Doclinger

Repository: Doclinger

Introduction

Doclinger is a ready-to-go Docling installation with a web UI for easy document processing and RAG agent ingestion. Upload PDFs, Office docs, or images; configure chunk size and overlap, OCR, and cleanup options; run extraction; then download markdown and RAG-ready JSONL chunks. All local—no cloud required.

Prerequisites

Docker (recommended): Docker Engine and Docker Compose. The image uses Python 3.11 and includes Docling.
Local run: Python 3.11+, pip, and a virtual environment. Docling is optional locally (placeholder extraction if not installed).

Features

Upload: PDF, DOCX, PPTX, XLSX, HTML, Markdown, CSV, images (PNG, TIFF, JPG), and more (limit 200MB per file)
Extract: Run Docling extraction (Docker image includes Docling; local runs use placeholder if not installed)
Store: Structured outputs with a prefix derived from the source filename (e.g. User_Guide_v2.document.md, User_Guide_v2.chunks.jsonl, User_Guide_v2.metadata.json)
Chunk: Header-aware, token-sized chunking (default 1000 tokens, 120 overlap) into lean JSONL for RAG ingestion
Preview & download: View extraction and chunks in the UI; download artifacts via buttons

Tech Stack

Backend: FastAPI, Uvicorn, Pydantic, Docling (or placeholder)
UI: Streamlit, requests
Container: Docker + docker-compose

Project Layout

Doclinger/                 # project root (clone as Doclinger or rename as you like)
├── README.md
├── docs/
│   └── processing-ui.png  # screenshot for README
├── .gitignore
├── .dockerignore
├── docker/
│   ├── Dockerfile
│   ├── docker-compose.yml
│   └── entrypoint.sh      # starts backend then Streamlit
├── scripts/
│   └── prevent-sleep.ps1   # Windows: keep PC awake during extraction
├── backend/
│   ├── pyproject.toml
│   ├── requirements.txt
│   └── src/app/
│       ├── main.py
│       ├── api/            # routes: upload, extract, job, artifact, storage
│       ├── core/           # config, models, docling_runner, chunker, storage
│       └── tests/
├── ui/
│   ├── streamlit_app.py
│   ├── run.ps1             # Windows: run Streamlit with project venv
│   └── components/
├── data/                   # created at runtime if missing
│   ├── uploads/
│   ├── outputs/
│   └── examples/

Quick Start

Docker (recommended)

Build and run the container.

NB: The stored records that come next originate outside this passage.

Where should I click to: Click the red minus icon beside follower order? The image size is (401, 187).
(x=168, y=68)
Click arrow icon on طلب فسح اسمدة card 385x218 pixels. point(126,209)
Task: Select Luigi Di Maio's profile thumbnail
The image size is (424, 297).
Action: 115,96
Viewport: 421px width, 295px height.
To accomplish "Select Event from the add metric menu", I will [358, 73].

Ports are configurable via environment variables (defaults: API 8001, UI 8502).

Configure ports (optional):

Ports can be customized via environment variables. Copy .env.example to .env and adjust as needed, or set environment variables directly:

# .env (copy from .env.example)
API_PORT=8001
UI_PORT=8502

Start the services:

cd Doclinger/docker
docker compose up --build -d

Or from project root:

cd Doclinger
docker compose -f docker/docker-compose.yml up --build -d

Service	URL (default ports)
UI	http://localhost:8502
API	http://localhost:8001
API docs	http://localhost:8001/docs

Ports are configurable via API_PORT and UI_PORT environment variables (see .env.example).

To stop the stack: docker compose -f docker/docker-compose.yml down (from project root). Data in data/ is kept.

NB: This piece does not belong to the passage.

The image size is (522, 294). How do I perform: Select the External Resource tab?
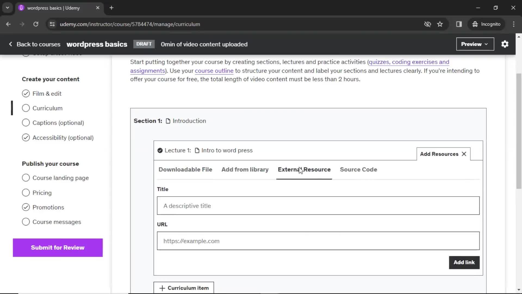point(305,169)
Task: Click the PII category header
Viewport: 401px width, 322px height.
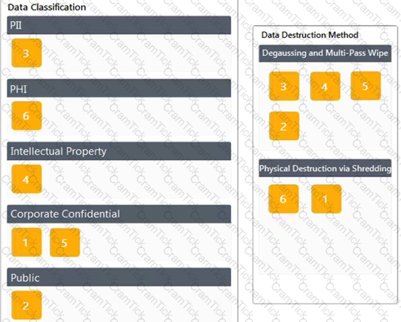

Using the Docker UI: Open http://localhost:8502 (or your configured UI_PORT). The sidebar uses http://127.0.0.1:8000 by default (API inside the same container). Leave it as is when using the Docker UI.

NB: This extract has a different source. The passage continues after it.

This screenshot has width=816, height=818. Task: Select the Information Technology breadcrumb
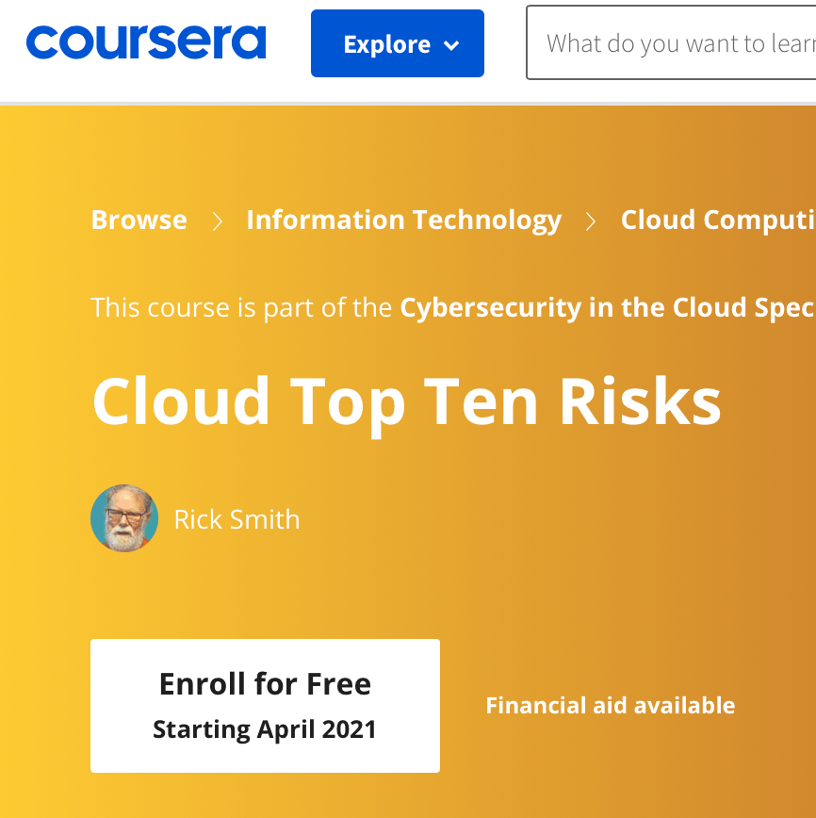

Optional — split backend and UI (dev profile): For development you can run the API and Streamlit as separate containers so you can mount only the ui/ folder:

docker compose -f docker/docker-compose.yml --profile dev up -d backend-only ui-only

Configure dev ports via API_PORT_DEV and UI_PORT_DEV environment variables (defaults: 8002 and 8503). The UI talks to the API at http://backend-only:8000 inside the network.

Upload a file, then click Run extraction.
Wait for the progress timer (large PDFs can take 3–5 minutes).
When extraction finishes, use Download buttons under Job status for the document and chunk artifacts (filenames are prefixed with the sanitized source name, e.g. My_Report.document.md, My_Report.chunks.jsonl).

Local (Python 3.11+)

From the project root, create a virtual environment and install dependencies:

cd Doclinger
python -m venv Docling
# Windows (PowerShell):
.\Docling\Scripts\Activate.ps1
# Linux/macOS:
source Docling/bin/activate

pip install -r backend/requirements.txt
pip install -e backend/
pip install streamlit requests

Optional: install Docling for real extraction (otherwise a placeholder runs):

pip install docling
# or: pip install -e "backend[docling]"

Start the backend from the project root (so data/ is found):

# Windows (PowerShell):
$env:PYTHONPATH = "backend/src"
uvicorn app.main:app --reload --host 0.0.0.0 --port 8001

# Linux/macOS or Windows (cmd):
export PYTHONPATH=backend/src   # or set PYTHONPATH=backend/src on cmd
uvicorn app.main:app --reload --host 0.0.0.0 --port 8001

The backend creates data/uploads and data/outputs if they don’t exist. To use a different data directory, set DATA_ROOT (e.g. $env:DATA_ROOT = "C:\my\data" on PowerShell).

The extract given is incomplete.